Back in 2005, I wrote this.
It’s not alone. There are lots of entries around my dad’s illness and death where my emotional exhaustion reared up and stomped around. I sure as hell don’t want to lose my mother at this point, but find myself mentally wandering back to that time. Calling on my dad’s essence to help my mother. Every day I’m calling home to check up on her – I can’t go see her because even if I fly over to the UK I will, apparently, be in quarantine for 14 days. By which time the worst will be past, or it will be too late. Obviously, there’s also the significant likelihood of catching COVID in the long trapise through the airport, or the 14 hour flight.
So each day starts with Schrodinger’s phone call. How is she doing? How is the fever? What symptoms today?
All this was avoidable. The UK could have learned from Asia, we could have followed New Zealand. The UK could have closed early, quarantined thoroughly, and managed the illness.
But no, as with the orange moron, Boris went for letting it spread unchecked, making it endemic in society, fucking up to a spectacular degree. Now my mum’s husband has had it, my mum is currently dealing with a high fever and pain. We don’t yet know if it is COVID.
Tests in the UK still take 5 days.
What the fuck is going on there? Korea manages 15 minutes.

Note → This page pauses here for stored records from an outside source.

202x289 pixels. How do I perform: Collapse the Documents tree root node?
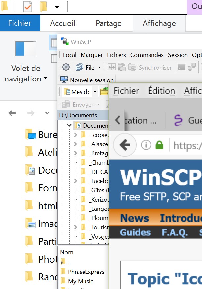point(69,125)
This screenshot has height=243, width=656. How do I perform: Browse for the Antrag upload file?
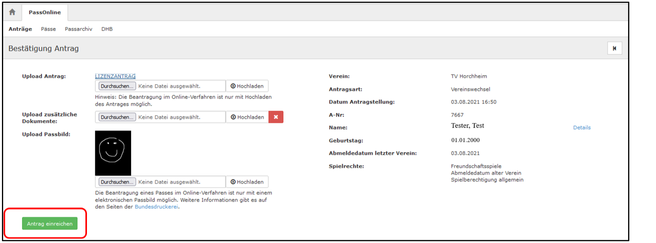point(117,86)
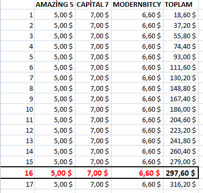This screenshot has height=193, width=203.
Task: Select the 18,60 $ total cell
Action: pos(181,15)
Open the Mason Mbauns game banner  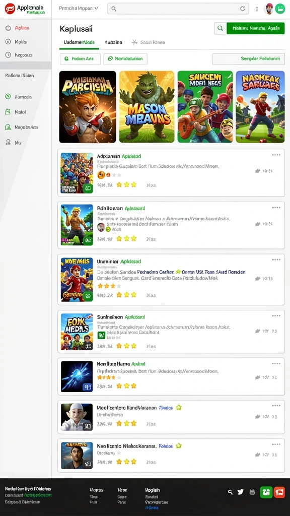[x=147, y=107]
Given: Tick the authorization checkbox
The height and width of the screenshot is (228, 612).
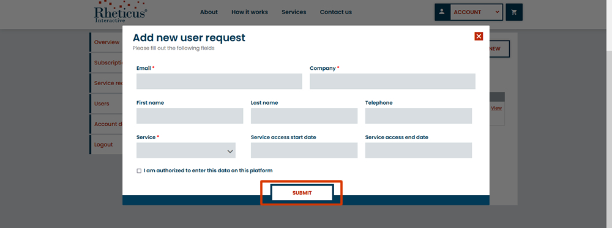Looking at the screenshot, I should (139, 171).
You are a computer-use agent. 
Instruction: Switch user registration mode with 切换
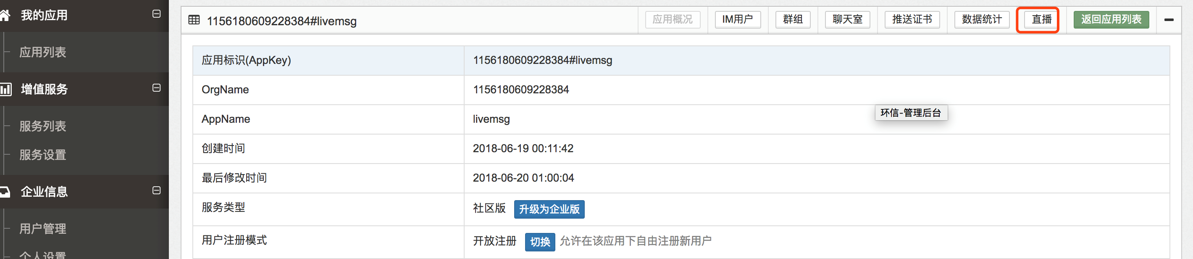pyautogui.click(x=540, y=242)
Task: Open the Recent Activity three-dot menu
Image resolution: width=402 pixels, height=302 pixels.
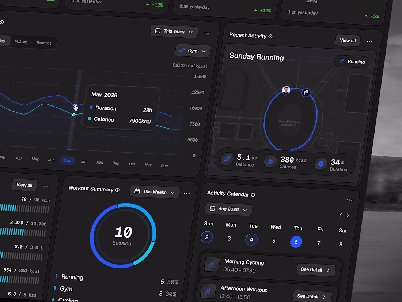Action: pyautogui.click(x=369, y=42)
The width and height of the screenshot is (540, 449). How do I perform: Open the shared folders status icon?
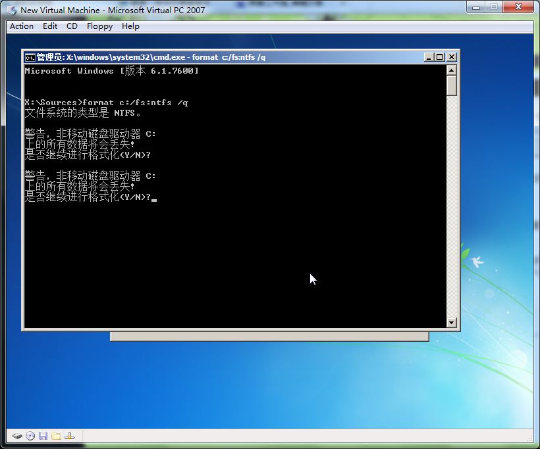tap(58, 435)
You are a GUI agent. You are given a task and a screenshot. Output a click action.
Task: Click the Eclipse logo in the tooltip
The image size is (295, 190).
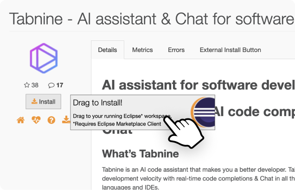tap(203, 112)

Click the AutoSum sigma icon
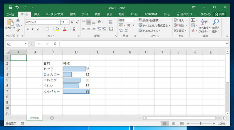click(x=193, y=20)
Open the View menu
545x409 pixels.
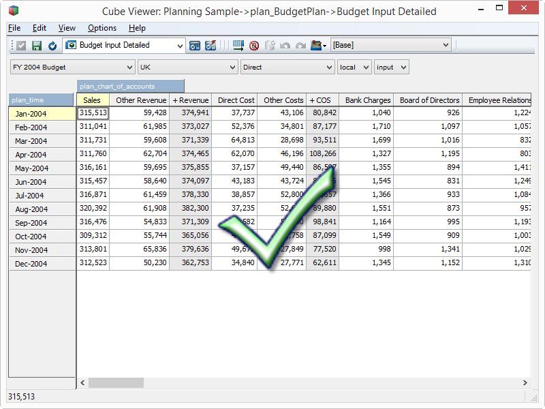[67, 28]
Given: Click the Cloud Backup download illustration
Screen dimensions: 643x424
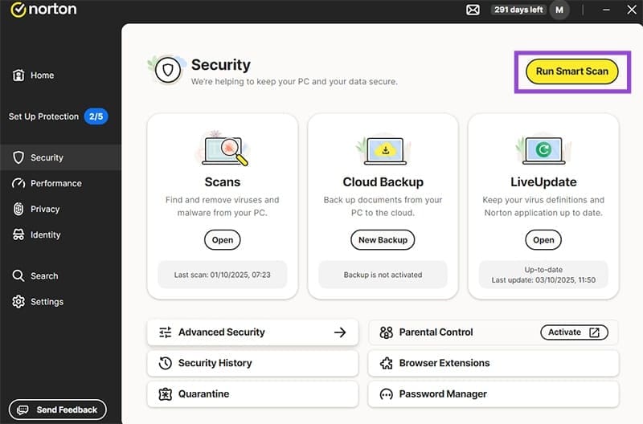Looking at the screenshot, I should click(x=383, y=149).
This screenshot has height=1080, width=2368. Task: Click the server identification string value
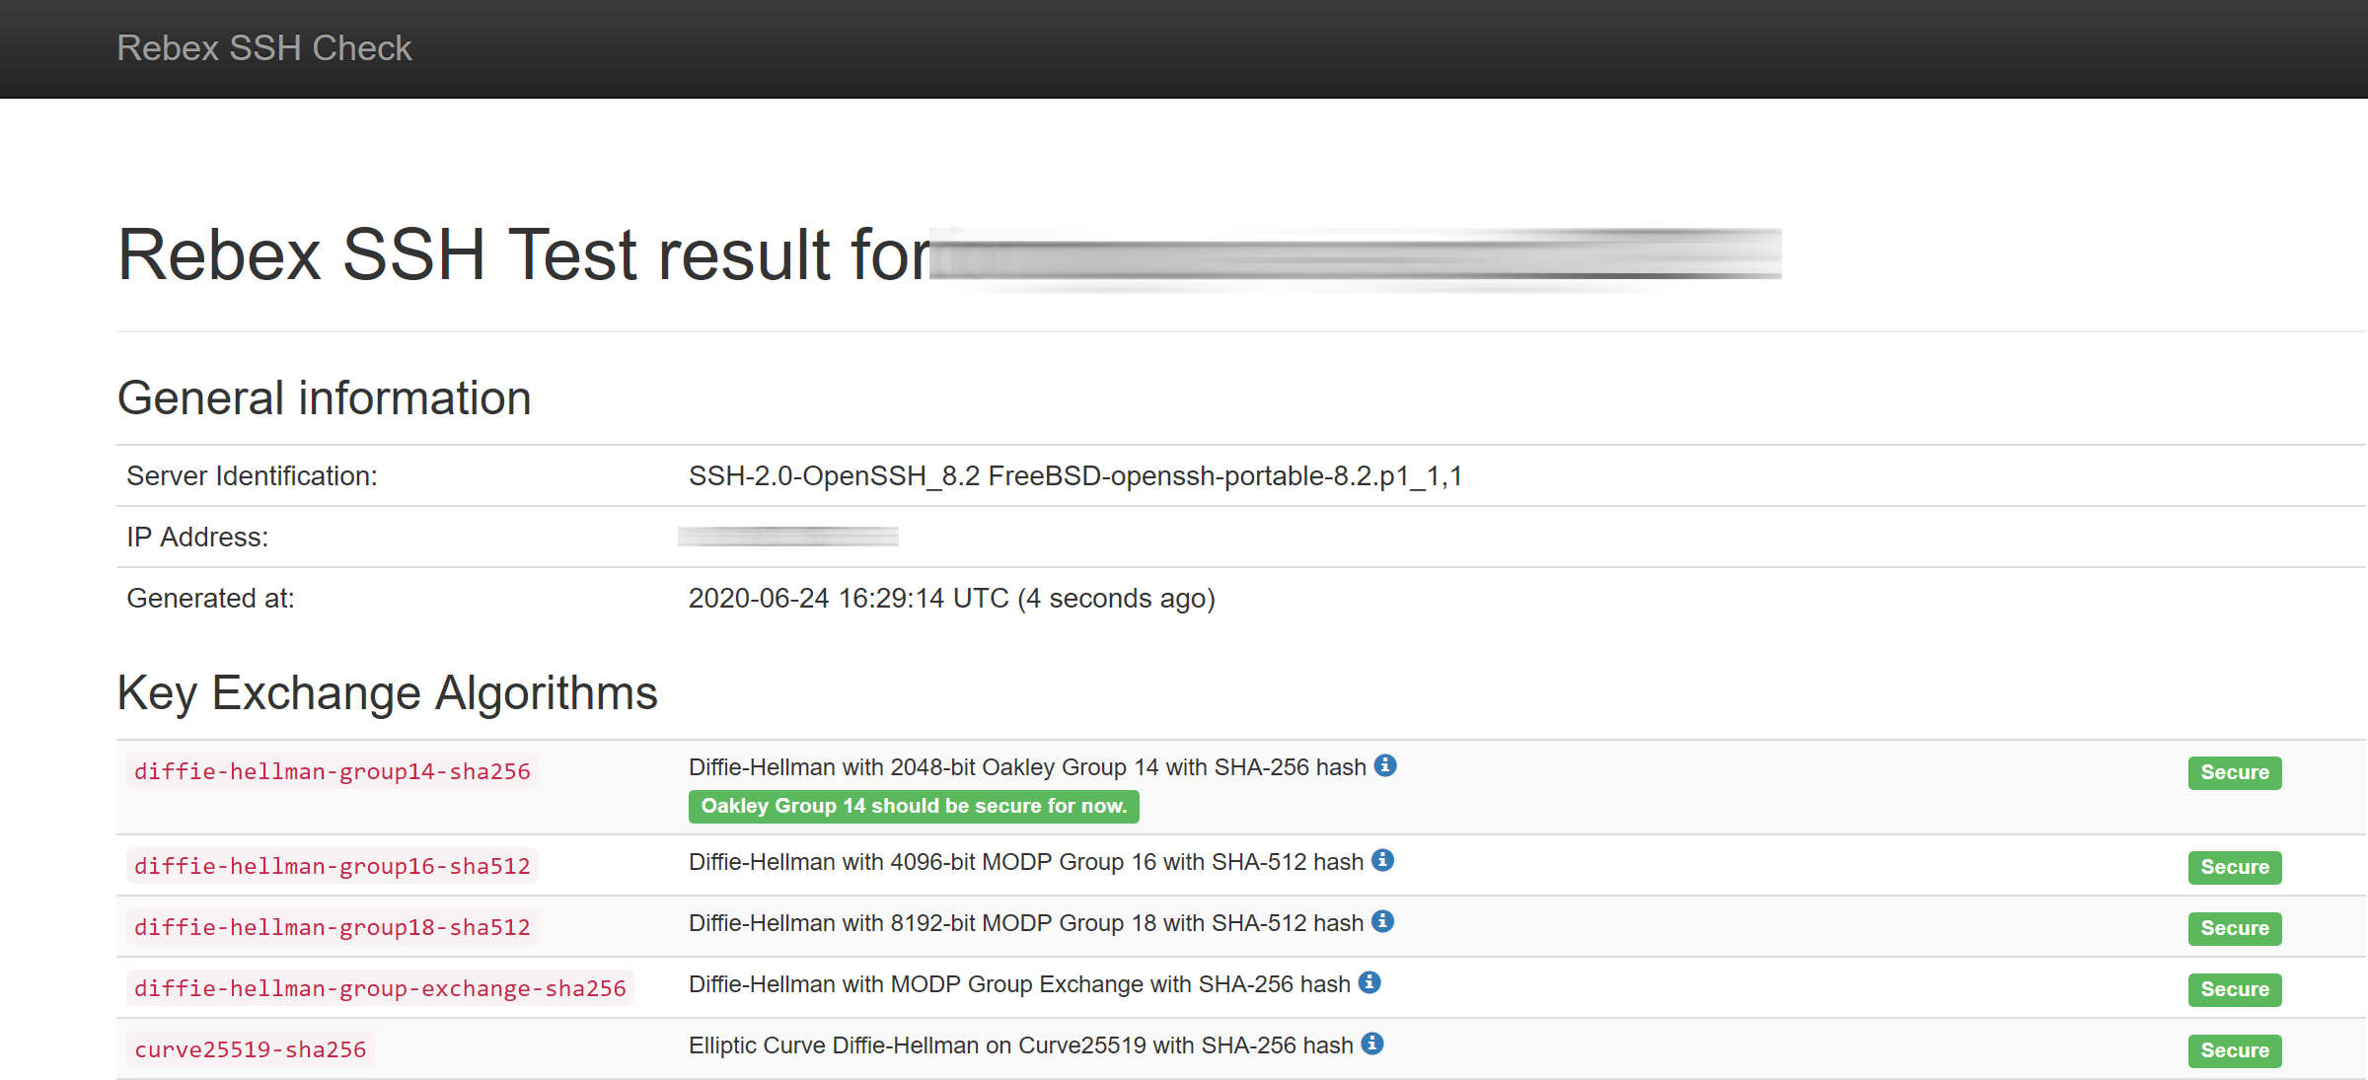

The conservative party are going to be responsible for tens of thousands of unnecessary deaths.
Boris, personally, is responsible for tens of thousands of unnecessary deaths.
He should be in prison for such mismanagement of a national disaster. Government manslaughter. A lethal combination of a lack of science knowledge and a reckless disregard for the people he’s meant to represent.
I’m willing my mother to be okay.
Every fibre in my body wants her to be okay.